E naquela semana todinha.
E na outra.
Aí ela começou a se afastar dos amigos.
E ele começou a carregar sua “menina” para as festas do último ano.
Não se desgrudavam um segundo sequer e enforcavam todas as aulas que existiam.
Mas foi depois da “XXIII Festa dos Veteranos – Turma de 2008”, da qual saíram quando o sol já ameaçava nascer, que acabaram dormindo juntos. Foi na república de umas amigas dela. Verdade que já era quase dia, verdade que a noite tinha sido longa, verdade que eles tinham ouvido todos os CD's que havia na república e tomaram alguns refrigerantantes, ambos não bebiam, verdade que queriam dormir... Mas “Dormir? Pra quê? Deixa para dormir depois que a gente se formar e quando, aí sim, a gente não tiver mais nada o que fazer dessa vida!”
E foi ali que ficaram até meio dia, ele de cueca e ela no seu terno parecido com de advogado, ouvindo “Radiohead” comendo bombom de uma caixa de especialidades da Nestlé, pensando nos nomes que colocariam nos seus filhos, sem se desgrudar um segundo sequer e, como de hábito, enforcando todas as aulas que existiam.

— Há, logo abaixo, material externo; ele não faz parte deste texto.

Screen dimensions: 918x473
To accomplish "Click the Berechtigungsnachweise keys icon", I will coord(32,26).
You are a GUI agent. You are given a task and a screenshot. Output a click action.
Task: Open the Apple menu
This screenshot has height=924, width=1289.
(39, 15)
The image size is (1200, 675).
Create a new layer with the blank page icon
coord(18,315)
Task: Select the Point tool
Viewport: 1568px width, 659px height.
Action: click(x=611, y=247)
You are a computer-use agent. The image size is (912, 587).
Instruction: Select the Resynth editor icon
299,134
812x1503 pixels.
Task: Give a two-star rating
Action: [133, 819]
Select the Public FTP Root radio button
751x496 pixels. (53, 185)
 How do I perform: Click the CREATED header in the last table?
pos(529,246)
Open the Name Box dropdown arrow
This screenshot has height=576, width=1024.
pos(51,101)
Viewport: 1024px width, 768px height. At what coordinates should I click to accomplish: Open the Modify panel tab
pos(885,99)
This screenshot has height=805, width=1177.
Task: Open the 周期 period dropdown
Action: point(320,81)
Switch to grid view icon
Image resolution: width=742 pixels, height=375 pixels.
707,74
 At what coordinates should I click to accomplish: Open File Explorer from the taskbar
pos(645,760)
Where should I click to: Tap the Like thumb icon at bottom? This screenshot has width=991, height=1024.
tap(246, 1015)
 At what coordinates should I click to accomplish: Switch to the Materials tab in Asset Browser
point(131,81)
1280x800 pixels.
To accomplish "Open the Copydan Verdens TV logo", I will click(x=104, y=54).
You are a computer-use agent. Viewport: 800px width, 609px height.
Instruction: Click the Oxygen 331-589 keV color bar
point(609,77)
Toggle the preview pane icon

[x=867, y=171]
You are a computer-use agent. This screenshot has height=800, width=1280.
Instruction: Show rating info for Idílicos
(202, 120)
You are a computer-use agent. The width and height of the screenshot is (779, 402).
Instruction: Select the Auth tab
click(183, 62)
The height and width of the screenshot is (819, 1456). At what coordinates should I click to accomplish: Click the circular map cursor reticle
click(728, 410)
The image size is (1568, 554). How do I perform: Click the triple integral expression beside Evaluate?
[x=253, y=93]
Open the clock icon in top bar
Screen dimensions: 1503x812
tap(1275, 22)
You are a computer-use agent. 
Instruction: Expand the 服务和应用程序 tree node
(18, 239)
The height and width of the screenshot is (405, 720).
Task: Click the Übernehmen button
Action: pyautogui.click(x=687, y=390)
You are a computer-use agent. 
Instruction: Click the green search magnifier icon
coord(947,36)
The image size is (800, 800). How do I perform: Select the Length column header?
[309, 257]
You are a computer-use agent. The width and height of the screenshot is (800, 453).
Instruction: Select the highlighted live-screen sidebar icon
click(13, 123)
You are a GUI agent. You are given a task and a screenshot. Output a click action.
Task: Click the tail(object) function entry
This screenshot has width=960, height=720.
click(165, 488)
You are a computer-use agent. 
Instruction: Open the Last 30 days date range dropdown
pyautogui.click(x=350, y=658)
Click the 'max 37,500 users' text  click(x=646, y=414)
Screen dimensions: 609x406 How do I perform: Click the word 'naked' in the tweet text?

Dois bimestres, duas provas de Processo Penal, um exame e dois recursos para pedido de abono de faltas depois, já não estavam mais juntos.
Ella voltou para a sua turma de amigas, que continuou sendo certinha com os horários e curtindo um livrinho de vez em quando.
Alfredo começou a estudar para o exame da OAB.
Trocaram olhares cinco anos depois num escritório chique na Avenida Faria Lima.
Ella dentro de uma sala de reunião envidraçada.
Alfredo na sua mesa, do lado de lá do vidro, fingindo ler uma publicação.
Ele não tinha certeza se ela era Ella.
Ela tinha certeza absoluta de que ele era Alfredo.
Pois trocaram olhares.
E depois?
Voltaram para casa. Cada um para sua.
Mil coisas na cabeça.
Ele colocou um CD do The Fray para tocar. Abaixou o volume das luzes, pegou um pedaço de pizza congelado, um refrigerante e deitou no sofá. Queria curtir o som no escuro. Queria desafinar no repeat junto com Isaac Slade. “Everyone knows I'm in
over my head, over my head”. Queria curtir a lembrança de tudo que tinha acontecido lá atrás. Ficou nostálgico. Foi dormir sentindo saudades daqueles tempos que não voltam mais.
Ela colocou um CD do “Radiohead”. Jogou a pastinha longe, tirou o casaco pesado mais que lhe dava um ar de mais velha e tirou a maquiagem. Esquentou um sanduíche no microondas, tomou uma soda e comeu uma caixa inteira de Especialidades da Nestlé. Chorou no repeat junto com Thom Yorke. “For minutes there, I lost my self... I lost myself...”. Sentiu um vazio. Um oco por todas as coisas que poderiam ter sido. Ficou triste. Foi dormir se sentindo só, pois como se fosse a única capaz de sentir saudades de tempos que nunca vieram. A única capaz de sentir saudades pelos tempos que jamais virão.